Work to be completed
Quote every entry word for word.

----- Information shown

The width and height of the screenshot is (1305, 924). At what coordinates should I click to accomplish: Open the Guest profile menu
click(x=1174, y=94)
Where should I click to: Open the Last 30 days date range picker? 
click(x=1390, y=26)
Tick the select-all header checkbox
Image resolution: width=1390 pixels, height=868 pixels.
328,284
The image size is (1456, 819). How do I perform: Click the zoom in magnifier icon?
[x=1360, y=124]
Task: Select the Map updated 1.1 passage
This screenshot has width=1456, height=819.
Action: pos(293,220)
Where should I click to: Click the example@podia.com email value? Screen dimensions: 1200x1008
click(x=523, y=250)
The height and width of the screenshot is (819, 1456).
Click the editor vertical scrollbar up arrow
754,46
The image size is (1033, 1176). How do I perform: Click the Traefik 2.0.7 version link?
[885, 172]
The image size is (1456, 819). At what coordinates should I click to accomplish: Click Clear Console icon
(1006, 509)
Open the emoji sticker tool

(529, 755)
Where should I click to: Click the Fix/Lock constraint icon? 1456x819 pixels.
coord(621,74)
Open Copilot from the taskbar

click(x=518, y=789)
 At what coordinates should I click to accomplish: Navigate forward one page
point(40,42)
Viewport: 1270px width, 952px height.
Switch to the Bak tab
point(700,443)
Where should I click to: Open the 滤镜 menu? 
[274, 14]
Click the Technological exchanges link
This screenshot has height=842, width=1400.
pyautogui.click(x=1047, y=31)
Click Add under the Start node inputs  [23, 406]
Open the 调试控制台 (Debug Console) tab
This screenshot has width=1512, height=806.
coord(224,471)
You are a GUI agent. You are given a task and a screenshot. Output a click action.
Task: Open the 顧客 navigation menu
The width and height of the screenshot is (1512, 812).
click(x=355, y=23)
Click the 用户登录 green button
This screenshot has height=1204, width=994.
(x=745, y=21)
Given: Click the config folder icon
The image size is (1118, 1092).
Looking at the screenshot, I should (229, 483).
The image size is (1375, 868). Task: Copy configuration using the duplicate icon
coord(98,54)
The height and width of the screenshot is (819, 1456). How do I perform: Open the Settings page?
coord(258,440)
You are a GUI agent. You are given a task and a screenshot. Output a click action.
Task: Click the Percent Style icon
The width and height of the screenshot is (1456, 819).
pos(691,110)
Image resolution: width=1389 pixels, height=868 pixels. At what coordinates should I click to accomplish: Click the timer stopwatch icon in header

----------

Your solution
The width and height of the screenshot is (1305, 924). At what coordinates should I click to accomplish: Open the Guest profile menu
click(x=1174, y=94)
Where should I click to: Open the Last 30 days date range picker? 
click(x=1390, y=26)
Tick the select-all header checkbox
Image resolution: width=1390 pixels, height=868 pixels.
328,284
The image size is (1456, 819). How do I perform: Click the zoom in magnifier icon?
[x=1360, y=124]
Task: Select the Map updated 1.1 passage
This screenshot has width=1456, height=819.
Action: pos(293,220)
Where should I click to: Click the example@podia.com email value? Screen dimensions: 1200x1008
click(x=523, y=250)
The height and width of the screenshot is (819, 1456).
Click the editor vertical scrollbar up arrow
754,46
The image size is (1033, 1176). How do I perform: Click the Traefik 2.0.7 version link?
[885, 172]
The image size is (1456, 819). At what coordinates should I click to accomplish: Click Clear Console icon
(1006, 509)
Open the emoji sticker tool

(529, 755)
Where should I click to: Click the Fix/Lock constraint icon? 1456x819 pixels.
coord(621,74)
Open Copilot from the taskbar

click(x=518, y=789)
 At what coordinates should I click to accomplish: Navigate forward one page
point(40,42)
Viewport: 1270px width, 952px height.
Switch to the Bak tab
point(700,443)
Where should I click to: Open the 滤镜 menu? 
[274, 14]
Click the Technological exchanges link
This screenshot has height=842, width=1400.
pyautogui.click(x=1047, y=31)
Click Add under the Start node inputs  [23, 406]
Open the 调试控制台 (Debug Console) tab
This screenshot has width=1512, height=806.
coord(224,471)
You are a GUI agent. You are given a task and a screenshot. Output a click action.
Task: Open the 顧客 navigation menu
The width and height of the screenshot is (1512, 812).
click(x=355, y=23)
Click the 用户登录 green button
This screenshot has height=1204, width=994.
(x=745, y=21)
Given: Click the config folder icon
The image size is (1118, 1092).
Looking at the screenshot, I should (229, 483).
The image size is (1375, 868). Task: Copy configuration using the duplicate icon
coord(98,54)
The height and width of the screenshot is (819, 1456). How do I perform: Open the Settings page?
coord(258,440)
You are a GUI agent. You are given a task and a screenshot. Output a click action.
Task: Click the Percent Style icon
The width and height of the screenshot is (1456, 819).
pos(691,110)
Image resolution: width=1389 pixels, height=868 pixels. At what coordinates should I click to accomplish: Click the timer stopwatch icon in header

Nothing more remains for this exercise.